● YOUR GOAL:
Word for word, transcribe the data below from the line with "The image size is (284, 161)." to the line with "Task: Expand the search", keeping both of those lines.

● SOURCE DATA:

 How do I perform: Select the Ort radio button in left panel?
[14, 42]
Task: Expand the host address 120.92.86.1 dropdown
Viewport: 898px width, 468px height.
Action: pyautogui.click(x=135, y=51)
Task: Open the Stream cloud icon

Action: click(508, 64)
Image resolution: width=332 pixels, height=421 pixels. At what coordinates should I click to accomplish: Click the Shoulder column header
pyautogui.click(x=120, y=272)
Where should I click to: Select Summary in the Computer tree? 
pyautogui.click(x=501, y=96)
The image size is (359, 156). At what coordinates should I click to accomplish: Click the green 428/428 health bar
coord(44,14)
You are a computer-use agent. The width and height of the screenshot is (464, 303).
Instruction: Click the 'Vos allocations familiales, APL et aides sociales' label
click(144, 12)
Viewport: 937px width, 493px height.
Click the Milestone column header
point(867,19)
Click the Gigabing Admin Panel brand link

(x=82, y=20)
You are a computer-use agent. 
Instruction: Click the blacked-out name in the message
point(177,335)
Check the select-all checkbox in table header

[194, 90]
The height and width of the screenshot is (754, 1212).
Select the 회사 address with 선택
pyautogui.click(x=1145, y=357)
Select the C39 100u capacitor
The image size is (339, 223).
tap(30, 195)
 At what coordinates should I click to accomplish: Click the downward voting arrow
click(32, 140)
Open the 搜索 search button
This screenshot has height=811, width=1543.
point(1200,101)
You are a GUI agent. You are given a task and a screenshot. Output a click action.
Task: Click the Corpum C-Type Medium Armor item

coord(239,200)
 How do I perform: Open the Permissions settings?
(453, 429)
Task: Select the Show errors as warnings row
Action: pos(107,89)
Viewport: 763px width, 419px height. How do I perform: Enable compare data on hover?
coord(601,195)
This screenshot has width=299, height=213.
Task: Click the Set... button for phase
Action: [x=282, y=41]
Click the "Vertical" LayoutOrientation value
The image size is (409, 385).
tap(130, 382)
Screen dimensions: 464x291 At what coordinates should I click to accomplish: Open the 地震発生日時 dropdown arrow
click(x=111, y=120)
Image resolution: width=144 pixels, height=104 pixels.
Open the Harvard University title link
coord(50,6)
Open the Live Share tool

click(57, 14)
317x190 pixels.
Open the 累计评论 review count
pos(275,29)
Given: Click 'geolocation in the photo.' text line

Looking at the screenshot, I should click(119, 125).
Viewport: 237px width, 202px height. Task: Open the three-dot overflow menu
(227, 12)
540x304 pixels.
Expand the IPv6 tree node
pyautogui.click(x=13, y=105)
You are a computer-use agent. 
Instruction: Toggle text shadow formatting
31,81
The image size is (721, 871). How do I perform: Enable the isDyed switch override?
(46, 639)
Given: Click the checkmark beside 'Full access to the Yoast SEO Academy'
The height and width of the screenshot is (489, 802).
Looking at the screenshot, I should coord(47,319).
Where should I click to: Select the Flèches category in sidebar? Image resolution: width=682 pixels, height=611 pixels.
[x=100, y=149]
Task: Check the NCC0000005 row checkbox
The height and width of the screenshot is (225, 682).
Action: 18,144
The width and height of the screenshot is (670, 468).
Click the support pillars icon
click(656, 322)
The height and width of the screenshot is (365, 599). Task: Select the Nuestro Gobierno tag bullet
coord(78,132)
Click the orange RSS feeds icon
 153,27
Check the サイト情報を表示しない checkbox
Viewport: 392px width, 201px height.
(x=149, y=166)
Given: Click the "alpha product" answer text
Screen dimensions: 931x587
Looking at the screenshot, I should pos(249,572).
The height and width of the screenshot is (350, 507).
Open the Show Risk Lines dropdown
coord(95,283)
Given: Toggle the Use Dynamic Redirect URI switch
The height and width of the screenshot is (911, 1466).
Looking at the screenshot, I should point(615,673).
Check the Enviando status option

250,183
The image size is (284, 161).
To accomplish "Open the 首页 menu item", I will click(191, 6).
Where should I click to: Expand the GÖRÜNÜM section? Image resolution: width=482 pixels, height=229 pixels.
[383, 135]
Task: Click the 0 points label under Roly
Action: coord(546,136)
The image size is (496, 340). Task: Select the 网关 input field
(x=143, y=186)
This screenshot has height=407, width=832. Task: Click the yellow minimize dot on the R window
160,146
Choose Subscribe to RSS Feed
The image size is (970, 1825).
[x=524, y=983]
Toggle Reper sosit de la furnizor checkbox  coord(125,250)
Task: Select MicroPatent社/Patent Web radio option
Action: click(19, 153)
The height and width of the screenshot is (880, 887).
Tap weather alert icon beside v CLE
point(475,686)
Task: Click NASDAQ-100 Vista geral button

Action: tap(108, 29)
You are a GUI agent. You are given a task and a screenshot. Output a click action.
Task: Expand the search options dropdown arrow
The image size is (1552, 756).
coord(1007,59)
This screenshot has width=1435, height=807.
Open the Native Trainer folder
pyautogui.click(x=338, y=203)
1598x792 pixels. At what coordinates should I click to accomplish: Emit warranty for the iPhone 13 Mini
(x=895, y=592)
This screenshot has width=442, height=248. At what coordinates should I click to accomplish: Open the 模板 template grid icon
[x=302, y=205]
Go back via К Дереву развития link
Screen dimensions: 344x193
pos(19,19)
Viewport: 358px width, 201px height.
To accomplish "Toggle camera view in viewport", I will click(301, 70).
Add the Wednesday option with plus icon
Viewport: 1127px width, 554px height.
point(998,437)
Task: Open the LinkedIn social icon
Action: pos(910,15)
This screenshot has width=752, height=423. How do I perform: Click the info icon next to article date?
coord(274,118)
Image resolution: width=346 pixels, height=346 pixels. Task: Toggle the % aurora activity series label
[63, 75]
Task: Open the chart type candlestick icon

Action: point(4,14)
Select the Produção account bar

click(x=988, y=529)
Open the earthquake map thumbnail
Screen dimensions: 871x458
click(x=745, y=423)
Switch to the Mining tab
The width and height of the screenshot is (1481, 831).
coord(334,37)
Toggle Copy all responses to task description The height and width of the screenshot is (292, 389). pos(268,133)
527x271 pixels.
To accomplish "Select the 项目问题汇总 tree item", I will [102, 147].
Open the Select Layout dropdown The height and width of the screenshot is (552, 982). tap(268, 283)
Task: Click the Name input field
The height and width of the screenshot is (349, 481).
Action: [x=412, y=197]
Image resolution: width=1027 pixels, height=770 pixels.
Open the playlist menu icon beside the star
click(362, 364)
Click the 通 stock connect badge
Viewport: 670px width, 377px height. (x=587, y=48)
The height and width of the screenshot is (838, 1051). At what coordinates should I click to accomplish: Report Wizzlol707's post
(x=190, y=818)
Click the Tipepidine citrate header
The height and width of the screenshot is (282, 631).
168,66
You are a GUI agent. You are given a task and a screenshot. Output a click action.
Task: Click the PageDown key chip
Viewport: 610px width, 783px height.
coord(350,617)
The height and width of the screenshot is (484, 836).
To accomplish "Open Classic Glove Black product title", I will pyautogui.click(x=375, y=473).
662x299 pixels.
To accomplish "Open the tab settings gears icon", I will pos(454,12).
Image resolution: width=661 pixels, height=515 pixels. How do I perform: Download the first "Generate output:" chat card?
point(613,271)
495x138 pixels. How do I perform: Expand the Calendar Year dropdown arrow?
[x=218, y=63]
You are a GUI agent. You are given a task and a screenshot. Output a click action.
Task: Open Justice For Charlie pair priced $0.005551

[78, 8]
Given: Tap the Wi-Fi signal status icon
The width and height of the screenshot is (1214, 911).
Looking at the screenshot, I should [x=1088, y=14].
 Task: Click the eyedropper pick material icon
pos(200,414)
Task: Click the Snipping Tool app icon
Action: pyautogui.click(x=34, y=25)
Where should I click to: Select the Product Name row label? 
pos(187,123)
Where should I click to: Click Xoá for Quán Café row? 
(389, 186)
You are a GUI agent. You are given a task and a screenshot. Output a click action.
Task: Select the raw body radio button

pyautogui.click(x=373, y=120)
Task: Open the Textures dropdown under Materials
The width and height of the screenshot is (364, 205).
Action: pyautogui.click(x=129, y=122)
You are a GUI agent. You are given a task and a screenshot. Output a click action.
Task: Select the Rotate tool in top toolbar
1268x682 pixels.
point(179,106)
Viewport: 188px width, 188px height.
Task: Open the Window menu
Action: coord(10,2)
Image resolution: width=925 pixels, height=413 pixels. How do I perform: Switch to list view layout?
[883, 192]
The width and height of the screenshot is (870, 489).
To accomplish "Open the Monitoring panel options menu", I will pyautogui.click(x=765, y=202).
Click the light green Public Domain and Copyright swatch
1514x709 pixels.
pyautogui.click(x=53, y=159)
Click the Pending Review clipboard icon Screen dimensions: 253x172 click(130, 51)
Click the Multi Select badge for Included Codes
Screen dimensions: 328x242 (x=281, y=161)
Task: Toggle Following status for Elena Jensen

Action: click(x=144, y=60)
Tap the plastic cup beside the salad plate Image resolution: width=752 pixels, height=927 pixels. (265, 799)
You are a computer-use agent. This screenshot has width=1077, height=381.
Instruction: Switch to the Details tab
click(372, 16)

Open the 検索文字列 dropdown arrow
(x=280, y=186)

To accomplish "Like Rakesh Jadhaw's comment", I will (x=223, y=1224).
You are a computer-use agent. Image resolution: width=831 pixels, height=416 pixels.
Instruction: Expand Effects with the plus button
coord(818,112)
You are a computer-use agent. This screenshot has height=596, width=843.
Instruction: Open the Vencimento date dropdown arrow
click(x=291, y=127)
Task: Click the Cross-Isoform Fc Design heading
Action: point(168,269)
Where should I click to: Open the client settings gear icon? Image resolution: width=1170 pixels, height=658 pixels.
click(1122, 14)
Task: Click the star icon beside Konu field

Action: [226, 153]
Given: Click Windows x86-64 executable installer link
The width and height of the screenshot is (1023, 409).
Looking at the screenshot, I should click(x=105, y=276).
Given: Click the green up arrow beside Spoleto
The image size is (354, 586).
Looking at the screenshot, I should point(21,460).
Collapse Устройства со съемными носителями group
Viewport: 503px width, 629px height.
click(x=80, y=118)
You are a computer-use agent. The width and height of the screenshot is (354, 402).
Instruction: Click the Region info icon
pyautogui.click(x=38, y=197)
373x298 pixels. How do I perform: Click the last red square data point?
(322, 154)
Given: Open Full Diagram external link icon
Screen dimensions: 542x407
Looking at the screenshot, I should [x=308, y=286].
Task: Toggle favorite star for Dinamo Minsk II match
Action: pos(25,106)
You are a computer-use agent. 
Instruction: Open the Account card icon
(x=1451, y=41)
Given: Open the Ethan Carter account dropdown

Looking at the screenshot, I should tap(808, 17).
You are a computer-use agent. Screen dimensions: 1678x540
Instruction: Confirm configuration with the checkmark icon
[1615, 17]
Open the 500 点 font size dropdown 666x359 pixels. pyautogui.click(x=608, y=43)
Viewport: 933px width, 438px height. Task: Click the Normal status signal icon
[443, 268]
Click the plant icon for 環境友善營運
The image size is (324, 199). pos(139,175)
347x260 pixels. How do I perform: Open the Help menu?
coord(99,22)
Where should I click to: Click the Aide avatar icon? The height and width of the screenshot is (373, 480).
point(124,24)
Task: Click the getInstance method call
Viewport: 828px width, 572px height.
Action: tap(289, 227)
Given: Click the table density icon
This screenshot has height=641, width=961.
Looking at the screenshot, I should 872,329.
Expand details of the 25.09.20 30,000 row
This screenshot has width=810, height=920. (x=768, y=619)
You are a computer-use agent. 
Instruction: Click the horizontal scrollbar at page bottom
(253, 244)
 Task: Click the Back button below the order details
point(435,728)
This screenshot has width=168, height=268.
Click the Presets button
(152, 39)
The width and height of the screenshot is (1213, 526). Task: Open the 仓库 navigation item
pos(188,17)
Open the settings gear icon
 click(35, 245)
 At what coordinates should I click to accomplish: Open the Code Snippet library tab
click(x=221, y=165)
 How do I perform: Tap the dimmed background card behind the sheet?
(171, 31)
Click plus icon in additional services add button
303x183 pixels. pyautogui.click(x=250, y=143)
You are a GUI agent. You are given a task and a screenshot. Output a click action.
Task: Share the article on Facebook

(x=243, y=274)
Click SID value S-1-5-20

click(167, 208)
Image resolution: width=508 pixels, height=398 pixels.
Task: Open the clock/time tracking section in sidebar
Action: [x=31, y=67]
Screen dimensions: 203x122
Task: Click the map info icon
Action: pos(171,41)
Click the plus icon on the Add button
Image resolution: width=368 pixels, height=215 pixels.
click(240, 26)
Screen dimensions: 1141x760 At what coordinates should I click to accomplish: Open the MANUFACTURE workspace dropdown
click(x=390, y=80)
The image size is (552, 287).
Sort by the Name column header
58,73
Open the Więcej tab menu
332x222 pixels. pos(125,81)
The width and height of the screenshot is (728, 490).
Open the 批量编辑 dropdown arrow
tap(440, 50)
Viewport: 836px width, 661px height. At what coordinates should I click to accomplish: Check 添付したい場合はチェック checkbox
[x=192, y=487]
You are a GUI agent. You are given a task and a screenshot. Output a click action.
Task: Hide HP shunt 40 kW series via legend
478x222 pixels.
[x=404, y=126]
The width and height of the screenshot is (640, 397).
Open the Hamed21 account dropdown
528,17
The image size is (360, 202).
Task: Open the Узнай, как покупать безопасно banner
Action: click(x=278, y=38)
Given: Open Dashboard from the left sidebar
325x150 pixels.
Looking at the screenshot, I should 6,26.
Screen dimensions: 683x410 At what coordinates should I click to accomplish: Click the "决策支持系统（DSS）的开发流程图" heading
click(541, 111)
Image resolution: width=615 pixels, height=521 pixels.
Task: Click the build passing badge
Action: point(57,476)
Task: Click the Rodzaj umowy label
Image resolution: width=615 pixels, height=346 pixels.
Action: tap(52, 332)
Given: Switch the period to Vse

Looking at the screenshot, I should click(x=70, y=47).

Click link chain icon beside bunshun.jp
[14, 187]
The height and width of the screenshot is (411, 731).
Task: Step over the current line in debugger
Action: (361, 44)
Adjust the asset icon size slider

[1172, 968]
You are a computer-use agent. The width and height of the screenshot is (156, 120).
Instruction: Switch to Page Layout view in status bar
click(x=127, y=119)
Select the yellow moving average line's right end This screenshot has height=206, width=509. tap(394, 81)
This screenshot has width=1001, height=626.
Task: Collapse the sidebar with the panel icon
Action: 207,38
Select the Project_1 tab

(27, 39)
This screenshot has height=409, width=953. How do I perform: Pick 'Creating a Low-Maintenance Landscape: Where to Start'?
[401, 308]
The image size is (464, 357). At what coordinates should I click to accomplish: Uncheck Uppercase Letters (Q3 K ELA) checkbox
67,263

● TASK RESULT:
The image size is (284, 161).
To accomplish "Open the 首页 menu item", I will click(191, 6).
Where should I click to: Expand the GÖRÜNÜM section? Image resolution: width=482 pixels, height=229 pixels.
[383, 135]
Task: Click the 0 points label under Roly
Action: coord(546,136)
The image size is (496, 340). Task: Select the 网关 input field
(x=143, y=186)
This screenshot has height=407, width=832. Task: Click the yellow minimize dot on the R window
160,146
Choose Subscribe to RSS Feed
The image size is (970, 1825).
[x=524, y=983]
Toggle Reper sosit de la furnizor checkbox  coord(125,250)
Task: Select MicroPatent社/Patent Web radio option
Action: click(19, 153)
The height and width of the screenshot is (880, 887).
Tap weather alert icon beside v CLE
point(475,686)
Task: Click NASDAQ-100 Vista geral button

Action: tap(108, 29)
You are a GUI agent. You are given a task and a screenshot. Output a click action.
Task: Expand the search options dropdown arrow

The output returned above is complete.